» EXCERPT PROVIDED:
* START *

In ternary tre the no. Of internal nodes of degree 1,2 and 3 is 4 ,3 and 3 respectively the no. Of leaf nodes in the ternary tree is
Answers
Answer:
Total number of leaf nodes is 10.
Step-by-step explanation:
It is given that:
The nodes with degree 1 is 4. (therefore, degree = internal nodes + the root = 1+1=2)
The nodes with degree 2 is 3. (therefore, degree = internal nodes + the root = 2+1=3)
The nodes with degree 3 is 3. (therefore, degree = internal nodes + the root = 3+1=4)
There is also the first node (root) which has a degree of 0+3 = 3
Let the number of leaf nodes be N. The degree of those leaf nodes is 1 because they are only attached to their parent.

* END *

» EXERCISE REQUIREMENTS:
1. Answer these about the ternary tree thread:
(a) What total number of leaf nodes does the answer give?
(b) What degree does the answer assign to the root node?
(c) According to the answer, why is the degree of each leaf node 1?
2. Retype the lines of the listing, not the ternary tree thread, starting with the line that contains "pool (725, 127)" and going on through the line that contains "FOX (504, 843)", both included.

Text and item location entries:
* START *

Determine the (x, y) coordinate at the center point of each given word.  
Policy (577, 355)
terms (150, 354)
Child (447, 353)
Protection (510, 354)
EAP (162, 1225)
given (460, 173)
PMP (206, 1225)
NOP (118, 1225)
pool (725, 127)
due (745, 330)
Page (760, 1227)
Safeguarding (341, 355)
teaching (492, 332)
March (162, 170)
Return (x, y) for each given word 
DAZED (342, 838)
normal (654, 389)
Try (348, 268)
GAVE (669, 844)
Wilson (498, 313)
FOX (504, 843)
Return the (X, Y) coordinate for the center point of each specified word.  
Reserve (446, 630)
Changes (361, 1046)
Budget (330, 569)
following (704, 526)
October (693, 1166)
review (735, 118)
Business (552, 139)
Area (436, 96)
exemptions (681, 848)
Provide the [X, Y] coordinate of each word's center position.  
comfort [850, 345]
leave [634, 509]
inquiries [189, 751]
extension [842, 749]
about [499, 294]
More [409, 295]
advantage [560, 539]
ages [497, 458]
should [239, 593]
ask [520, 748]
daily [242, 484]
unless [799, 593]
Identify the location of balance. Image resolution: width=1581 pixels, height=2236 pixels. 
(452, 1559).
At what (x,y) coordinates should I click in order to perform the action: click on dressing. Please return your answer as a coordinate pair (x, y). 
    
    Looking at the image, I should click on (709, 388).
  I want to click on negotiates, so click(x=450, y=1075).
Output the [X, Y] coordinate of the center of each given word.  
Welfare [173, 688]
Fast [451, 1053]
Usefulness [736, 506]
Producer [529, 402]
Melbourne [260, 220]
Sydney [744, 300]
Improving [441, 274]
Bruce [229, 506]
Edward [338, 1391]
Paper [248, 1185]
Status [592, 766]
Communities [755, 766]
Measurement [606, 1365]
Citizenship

* END *

» RESPONSE LIST:
1.
(a) 10.
(b) 3, worked out as 0+3 = 3.
(c) Because each leaf node is only attached to its parent.

2.
pool (725, 127)
due (745, 330)
Page (760, 1227)
Safeguarding (341, 355)
teaching (492, 332)
March (162, 170)
Return (x, y) for each given word 
DAZED (342, 838)
normal (654, 389)
Try (348, 268)
GAVE (669, 844)
Wilson (498, 313)
FOX (504, 843)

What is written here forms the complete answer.